Adjust your lifestyle and make automatic contributions that you increase each year until you can contribute the maximum amount.

RELATED: How to Maximize the Benefits of Your Retirement Account

3. Open a Tax-Advantaged Brokerage Account

As you get older and your career evolves, you may start to become more and more interested in tax savings strategies. Tax-advantaged investments can help shield your taxable income while also growing your nest egg.

Consider getting an HSA which is a Health Savings Account. You must have a high-deductible health plan through your employer, but your contributions are tax-deductible and your assets grow tax-free. Plus, you can withdraw funds tax-free so long as they are for qualified medical expenses or to reimburse what you paid for a qualified medical expense.

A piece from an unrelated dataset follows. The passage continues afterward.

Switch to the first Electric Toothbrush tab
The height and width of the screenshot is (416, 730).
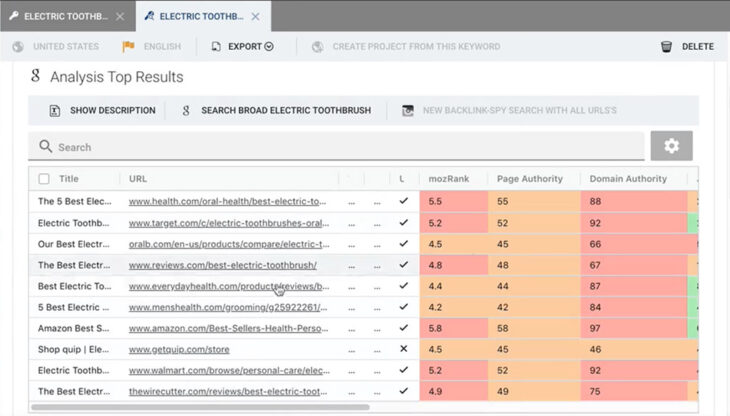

If you’re self-employed or have a side business, consider opening a SEP IRA which allows contributions to be deducted from your taxable income.

Explore other investment options that will also help you save on taxes and grow your money.

4. Consider Real Estate Investing

Some people prefer real estate investing because owning actual property is tangible. However, you don’t have to flip hours or become a landlord to invest in real estate.

Consider real estate crowdfunding through a site like Fundrise. With Fundrise, you’ll invest your money with a pool of other real estate investors in order to own a portion of a property. You can invest in residential and commercial properties. It’s also recommended that you keep your money invested for at least 5 years to see the best potential growth.

RELATED: Should You Consider Investing in Real Estate Crowdfunding Sites

5. Smart Ways to Invest in Yourself

Don’t waste too much time wondering where to invest your money or what cryptocurrency is trending for the moment. Investing is often a long-term process and you should be realistic about seeing results over time.

One of the absolute best ways to invest your money in your 30s is to invest in yourself. Thinking of advancing your career, invest in the education and resources you’ll need to make that happen. Going back to school for a certification or license can earn you a significant pay raise.

If you want to turn a passion project into a hobby or business, invest in yourself and the products you’ll need to make that happen. Take good care of your mental and physical health so you can continue to work over the next few decades if needed.

RELATED: 3 Easy Ways to Start Investing in Yourself


Your 30s is a great time to prioritize smart ways to invest in the future, but don’t forget to enjoy the present and live your life today as well. Prioritize minimizing debt and being intentional with spending so you can live on less than you make. When you’re spending less than you earn, it makes it easy to invest in some of the options mentioned above.